(Beginning of Exercise data)

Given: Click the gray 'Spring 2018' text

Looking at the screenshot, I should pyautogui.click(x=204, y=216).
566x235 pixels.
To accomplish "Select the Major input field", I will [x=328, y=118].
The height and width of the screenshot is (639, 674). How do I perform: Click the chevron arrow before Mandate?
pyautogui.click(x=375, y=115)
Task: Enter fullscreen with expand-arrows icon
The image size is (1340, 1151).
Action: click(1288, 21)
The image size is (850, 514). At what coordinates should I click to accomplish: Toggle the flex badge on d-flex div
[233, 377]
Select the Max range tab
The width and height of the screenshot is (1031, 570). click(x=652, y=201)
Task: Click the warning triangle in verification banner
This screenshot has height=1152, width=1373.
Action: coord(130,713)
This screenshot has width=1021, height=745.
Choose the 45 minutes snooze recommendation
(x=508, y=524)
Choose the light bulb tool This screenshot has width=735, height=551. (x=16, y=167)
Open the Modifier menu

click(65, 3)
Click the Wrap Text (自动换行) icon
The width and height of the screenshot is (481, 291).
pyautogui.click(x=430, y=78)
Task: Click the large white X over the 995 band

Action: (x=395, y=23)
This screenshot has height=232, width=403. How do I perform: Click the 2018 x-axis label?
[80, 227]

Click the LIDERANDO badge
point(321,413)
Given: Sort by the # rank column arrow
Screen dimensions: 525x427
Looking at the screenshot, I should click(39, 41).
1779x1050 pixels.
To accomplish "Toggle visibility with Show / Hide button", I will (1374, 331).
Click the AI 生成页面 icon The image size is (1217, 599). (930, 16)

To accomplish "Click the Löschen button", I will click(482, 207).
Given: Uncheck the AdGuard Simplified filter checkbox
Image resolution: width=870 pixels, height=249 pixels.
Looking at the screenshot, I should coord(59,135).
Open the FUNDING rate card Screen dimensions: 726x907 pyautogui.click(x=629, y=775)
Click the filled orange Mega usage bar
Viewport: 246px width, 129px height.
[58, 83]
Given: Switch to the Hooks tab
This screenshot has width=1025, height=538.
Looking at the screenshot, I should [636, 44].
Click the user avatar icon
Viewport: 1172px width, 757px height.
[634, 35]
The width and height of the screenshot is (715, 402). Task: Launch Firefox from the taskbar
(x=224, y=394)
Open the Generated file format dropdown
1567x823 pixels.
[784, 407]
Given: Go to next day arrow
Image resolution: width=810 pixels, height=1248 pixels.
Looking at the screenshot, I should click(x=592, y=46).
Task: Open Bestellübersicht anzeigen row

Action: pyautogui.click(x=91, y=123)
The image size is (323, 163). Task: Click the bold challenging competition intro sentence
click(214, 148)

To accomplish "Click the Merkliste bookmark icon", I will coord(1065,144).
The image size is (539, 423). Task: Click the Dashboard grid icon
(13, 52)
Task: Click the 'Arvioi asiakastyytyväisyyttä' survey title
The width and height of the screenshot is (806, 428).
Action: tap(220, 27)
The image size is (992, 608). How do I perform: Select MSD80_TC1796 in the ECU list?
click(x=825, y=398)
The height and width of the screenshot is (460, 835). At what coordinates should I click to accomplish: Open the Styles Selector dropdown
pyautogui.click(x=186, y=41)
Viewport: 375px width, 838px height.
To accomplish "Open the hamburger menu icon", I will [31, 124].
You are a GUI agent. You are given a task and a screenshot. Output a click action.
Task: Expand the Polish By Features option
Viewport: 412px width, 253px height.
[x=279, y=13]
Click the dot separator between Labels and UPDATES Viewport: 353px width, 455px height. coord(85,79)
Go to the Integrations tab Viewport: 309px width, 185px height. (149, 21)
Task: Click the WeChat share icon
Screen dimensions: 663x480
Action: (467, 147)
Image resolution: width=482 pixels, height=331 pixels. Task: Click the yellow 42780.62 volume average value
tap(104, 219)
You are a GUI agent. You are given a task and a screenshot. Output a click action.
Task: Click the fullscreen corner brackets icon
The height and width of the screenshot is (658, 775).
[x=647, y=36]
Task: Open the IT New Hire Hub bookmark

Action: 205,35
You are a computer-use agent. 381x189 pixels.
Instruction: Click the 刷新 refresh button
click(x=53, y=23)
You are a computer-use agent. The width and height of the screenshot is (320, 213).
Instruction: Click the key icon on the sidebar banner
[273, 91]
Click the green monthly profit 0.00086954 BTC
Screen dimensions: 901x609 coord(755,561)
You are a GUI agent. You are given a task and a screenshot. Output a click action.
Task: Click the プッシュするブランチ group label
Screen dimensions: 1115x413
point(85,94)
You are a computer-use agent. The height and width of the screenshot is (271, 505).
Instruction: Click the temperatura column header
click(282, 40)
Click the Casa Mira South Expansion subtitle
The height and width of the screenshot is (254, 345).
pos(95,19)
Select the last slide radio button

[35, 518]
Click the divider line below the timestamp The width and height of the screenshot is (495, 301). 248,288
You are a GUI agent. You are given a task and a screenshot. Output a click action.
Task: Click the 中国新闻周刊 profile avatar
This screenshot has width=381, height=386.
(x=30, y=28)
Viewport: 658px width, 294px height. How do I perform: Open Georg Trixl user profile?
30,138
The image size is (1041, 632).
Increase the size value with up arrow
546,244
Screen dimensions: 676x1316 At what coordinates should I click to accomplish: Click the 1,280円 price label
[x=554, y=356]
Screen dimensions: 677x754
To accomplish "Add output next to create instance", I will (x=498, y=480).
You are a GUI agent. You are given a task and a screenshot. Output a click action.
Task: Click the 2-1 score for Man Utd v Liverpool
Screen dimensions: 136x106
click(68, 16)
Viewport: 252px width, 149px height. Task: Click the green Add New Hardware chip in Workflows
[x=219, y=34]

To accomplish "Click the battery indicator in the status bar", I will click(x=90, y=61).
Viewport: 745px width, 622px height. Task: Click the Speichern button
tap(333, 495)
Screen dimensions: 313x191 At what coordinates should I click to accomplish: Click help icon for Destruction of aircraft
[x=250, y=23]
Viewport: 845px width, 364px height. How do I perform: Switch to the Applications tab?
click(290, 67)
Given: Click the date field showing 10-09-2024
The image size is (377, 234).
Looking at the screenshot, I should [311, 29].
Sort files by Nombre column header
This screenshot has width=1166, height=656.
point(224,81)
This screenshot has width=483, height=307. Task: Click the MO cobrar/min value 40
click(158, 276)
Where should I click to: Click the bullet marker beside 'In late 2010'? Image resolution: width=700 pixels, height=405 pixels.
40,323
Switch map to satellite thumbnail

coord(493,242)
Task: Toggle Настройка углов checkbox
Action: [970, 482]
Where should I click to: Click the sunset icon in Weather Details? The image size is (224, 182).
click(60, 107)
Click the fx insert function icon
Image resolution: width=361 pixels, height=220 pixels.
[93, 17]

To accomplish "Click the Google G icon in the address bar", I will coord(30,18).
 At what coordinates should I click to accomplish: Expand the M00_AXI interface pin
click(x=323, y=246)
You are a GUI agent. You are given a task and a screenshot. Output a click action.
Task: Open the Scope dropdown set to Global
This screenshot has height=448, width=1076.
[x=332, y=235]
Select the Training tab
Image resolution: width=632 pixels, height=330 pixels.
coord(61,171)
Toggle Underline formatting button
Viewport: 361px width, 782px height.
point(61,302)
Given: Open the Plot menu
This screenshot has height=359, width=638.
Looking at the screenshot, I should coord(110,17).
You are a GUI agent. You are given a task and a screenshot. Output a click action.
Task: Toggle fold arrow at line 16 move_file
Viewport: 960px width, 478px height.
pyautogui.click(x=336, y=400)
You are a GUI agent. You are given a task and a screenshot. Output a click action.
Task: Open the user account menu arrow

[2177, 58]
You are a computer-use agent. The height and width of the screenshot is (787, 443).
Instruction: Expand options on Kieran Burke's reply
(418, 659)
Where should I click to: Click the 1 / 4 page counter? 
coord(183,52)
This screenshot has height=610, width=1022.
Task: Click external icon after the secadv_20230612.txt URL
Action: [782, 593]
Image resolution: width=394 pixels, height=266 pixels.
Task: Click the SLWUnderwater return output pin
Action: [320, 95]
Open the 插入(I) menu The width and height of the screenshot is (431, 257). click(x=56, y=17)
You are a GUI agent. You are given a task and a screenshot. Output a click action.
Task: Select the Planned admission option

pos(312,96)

(End of Exercise data)

## What the task requires:
Restate word for word the entries above, starting at the line with "Viewport: 960px width, 478px height." and ending at the line with "is (787, 443).", inclusive, and no others.

## Solution for this problem:
Viewport: 960px width, 478px height.
pyautogui.click(x=336, y=400)
You are a GUI agent. You are given a task and a screenshot. Output a click action.
Task: Open the user account menu arrow

[2177, 58]
You are a computer-use agent. The height and width of the screenshot is (787, 443).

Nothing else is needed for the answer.